== DESCRIPTION OF THE TASK ==
The lines to be extracted run from the start of the listing through the line containing "Select the Line drawing tool"; copy them exactly and nothing else.

== PROVIDED RECORDS ==

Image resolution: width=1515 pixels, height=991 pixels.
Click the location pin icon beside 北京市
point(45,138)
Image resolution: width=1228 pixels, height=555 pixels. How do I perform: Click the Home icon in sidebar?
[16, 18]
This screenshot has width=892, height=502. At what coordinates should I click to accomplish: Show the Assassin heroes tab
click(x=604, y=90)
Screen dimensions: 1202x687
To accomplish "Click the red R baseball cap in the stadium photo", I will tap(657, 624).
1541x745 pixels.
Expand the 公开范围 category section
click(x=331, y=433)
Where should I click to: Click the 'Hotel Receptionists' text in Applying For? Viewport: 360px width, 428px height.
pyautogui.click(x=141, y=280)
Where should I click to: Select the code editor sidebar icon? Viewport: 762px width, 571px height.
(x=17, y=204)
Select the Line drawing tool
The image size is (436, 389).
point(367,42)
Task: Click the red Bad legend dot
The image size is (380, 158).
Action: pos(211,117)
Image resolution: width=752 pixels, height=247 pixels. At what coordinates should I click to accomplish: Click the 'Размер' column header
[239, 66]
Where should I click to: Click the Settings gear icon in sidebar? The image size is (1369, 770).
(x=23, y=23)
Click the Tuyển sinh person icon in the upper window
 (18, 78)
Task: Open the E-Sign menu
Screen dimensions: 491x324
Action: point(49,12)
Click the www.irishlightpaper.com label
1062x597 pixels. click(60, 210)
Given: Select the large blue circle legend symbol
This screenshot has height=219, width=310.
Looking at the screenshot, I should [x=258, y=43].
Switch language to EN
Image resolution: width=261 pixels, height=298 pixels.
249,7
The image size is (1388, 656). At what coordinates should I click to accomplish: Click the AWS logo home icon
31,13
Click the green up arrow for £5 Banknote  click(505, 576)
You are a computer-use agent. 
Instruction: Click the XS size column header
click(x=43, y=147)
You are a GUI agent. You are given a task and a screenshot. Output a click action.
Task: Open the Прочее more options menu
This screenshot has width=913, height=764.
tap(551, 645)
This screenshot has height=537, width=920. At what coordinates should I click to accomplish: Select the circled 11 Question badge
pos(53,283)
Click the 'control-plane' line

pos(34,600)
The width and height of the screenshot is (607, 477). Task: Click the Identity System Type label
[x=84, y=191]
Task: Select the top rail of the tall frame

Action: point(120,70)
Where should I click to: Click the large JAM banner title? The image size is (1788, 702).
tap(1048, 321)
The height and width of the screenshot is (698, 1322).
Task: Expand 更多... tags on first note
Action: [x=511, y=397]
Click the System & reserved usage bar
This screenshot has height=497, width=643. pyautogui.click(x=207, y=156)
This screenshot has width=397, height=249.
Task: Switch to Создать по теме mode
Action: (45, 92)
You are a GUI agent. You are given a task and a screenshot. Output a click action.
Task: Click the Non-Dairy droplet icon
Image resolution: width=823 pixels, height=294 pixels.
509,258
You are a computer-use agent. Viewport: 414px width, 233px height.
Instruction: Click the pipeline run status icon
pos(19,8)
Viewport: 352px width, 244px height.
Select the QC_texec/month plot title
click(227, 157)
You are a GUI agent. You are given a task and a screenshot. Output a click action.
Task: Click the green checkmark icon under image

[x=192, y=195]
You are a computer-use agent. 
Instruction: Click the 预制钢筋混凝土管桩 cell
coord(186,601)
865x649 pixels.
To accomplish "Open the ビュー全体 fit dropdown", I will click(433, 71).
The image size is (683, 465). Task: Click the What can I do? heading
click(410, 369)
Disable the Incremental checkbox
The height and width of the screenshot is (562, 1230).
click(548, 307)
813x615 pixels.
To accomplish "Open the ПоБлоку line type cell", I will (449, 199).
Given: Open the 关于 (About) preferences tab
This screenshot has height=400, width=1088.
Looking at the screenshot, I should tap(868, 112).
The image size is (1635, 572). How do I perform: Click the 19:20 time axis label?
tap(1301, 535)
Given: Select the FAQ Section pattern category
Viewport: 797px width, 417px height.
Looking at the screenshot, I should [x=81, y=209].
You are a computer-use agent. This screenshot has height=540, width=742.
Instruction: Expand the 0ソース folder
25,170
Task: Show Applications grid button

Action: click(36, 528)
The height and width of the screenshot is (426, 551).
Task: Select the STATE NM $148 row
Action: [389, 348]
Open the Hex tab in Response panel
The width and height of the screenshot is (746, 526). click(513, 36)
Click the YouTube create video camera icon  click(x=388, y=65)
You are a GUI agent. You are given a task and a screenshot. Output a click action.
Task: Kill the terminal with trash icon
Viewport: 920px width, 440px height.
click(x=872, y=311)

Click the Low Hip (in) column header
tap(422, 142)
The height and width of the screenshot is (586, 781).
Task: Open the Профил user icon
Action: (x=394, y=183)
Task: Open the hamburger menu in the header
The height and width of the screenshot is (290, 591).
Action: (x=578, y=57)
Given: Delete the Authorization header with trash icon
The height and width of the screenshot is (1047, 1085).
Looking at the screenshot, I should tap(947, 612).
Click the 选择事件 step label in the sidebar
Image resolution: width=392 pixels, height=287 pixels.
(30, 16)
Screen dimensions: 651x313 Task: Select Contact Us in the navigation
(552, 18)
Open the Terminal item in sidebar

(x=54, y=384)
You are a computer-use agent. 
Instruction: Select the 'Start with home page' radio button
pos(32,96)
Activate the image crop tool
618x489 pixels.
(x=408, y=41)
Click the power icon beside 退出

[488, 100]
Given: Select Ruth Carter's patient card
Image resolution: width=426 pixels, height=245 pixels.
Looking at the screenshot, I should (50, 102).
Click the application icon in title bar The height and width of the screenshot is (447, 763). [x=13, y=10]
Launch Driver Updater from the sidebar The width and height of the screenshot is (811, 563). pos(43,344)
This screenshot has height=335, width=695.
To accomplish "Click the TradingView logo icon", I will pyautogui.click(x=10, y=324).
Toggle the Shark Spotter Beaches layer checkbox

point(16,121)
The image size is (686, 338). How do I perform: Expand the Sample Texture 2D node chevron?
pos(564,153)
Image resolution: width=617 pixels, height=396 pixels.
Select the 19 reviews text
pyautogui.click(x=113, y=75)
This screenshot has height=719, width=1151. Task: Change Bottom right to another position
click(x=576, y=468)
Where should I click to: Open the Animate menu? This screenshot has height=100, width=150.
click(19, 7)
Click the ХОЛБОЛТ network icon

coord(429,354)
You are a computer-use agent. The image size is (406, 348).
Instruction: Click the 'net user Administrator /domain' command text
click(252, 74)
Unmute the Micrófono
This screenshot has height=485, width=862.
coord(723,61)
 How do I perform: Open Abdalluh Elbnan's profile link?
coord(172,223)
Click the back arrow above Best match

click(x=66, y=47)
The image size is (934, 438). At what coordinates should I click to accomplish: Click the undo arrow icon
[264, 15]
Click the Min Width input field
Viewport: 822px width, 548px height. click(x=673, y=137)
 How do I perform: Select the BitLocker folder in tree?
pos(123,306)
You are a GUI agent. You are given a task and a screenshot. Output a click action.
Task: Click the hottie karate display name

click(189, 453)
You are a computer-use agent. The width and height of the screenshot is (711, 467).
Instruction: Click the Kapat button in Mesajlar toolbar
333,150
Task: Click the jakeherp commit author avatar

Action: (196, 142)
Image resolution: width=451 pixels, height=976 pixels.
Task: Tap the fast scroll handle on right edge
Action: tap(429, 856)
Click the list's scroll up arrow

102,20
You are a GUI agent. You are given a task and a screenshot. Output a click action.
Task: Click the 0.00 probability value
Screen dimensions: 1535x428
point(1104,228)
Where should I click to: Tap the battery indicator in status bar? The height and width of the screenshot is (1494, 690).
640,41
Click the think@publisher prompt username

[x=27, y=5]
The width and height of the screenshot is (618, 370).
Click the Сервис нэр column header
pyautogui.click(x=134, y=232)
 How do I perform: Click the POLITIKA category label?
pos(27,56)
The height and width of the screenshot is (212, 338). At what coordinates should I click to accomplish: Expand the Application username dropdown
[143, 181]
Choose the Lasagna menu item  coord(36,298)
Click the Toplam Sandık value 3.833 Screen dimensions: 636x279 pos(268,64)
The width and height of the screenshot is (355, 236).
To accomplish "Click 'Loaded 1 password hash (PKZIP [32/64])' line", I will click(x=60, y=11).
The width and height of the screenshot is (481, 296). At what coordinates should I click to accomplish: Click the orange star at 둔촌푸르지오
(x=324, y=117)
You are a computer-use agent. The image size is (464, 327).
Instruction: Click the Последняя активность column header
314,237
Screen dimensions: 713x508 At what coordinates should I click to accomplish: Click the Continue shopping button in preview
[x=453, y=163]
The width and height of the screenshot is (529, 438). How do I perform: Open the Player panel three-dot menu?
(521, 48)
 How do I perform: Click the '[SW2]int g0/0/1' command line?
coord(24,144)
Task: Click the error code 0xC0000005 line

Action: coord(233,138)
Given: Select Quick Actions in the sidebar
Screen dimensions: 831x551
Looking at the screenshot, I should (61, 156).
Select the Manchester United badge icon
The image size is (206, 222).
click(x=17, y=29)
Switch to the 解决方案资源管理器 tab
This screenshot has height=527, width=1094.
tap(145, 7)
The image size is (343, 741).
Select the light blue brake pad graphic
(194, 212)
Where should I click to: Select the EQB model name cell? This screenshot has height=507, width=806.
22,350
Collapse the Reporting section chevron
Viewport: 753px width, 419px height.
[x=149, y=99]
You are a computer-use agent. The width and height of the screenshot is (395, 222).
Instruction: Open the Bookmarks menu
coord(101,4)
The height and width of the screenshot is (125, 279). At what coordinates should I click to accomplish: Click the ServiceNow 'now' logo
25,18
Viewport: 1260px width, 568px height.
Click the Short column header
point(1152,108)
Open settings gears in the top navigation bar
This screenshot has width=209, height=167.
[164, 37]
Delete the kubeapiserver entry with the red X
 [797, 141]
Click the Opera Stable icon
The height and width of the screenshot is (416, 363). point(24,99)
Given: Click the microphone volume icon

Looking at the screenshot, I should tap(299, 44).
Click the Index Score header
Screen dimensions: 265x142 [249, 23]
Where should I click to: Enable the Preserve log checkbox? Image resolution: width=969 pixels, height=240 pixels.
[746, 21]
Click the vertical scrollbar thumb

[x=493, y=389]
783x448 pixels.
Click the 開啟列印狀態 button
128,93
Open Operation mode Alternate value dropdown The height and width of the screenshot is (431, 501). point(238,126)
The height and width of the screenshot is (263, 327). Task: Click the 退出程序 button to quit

== COMPLETED TASK ==
Image resolution: width=1515 pixels, height=991 pixels.
Click the location pin icon beside 北京市
point(45,138)
Image resolution: width=1228 pixels, height=555 pixels. How do I perform: Click the Home icon in sidebar?
[16, 18]
This screenshot has width=892, height=502. At what coordinates should I click to accomplish: Show the Assassin heroes tab
click(x=604, y=90)
Screen dimensions: 1202x687
To accomplish "Click the red R baseball cap in the stadium photo", I will tap(657, 624).
1541x745 pixels.
Expand the 公开范围 category section
click(x=331, y=433)
Where should I click to: Click the 'Hotel Receptionists' text in Applying For? Viewport: 360px width, 428px height.
pyautogui.click(x=141, y=280)
Where should I click to: Select the code editor sidebar icon? Viewport: 762px width, 571px height.
(x=17, y=204)
Select the Line drawing tool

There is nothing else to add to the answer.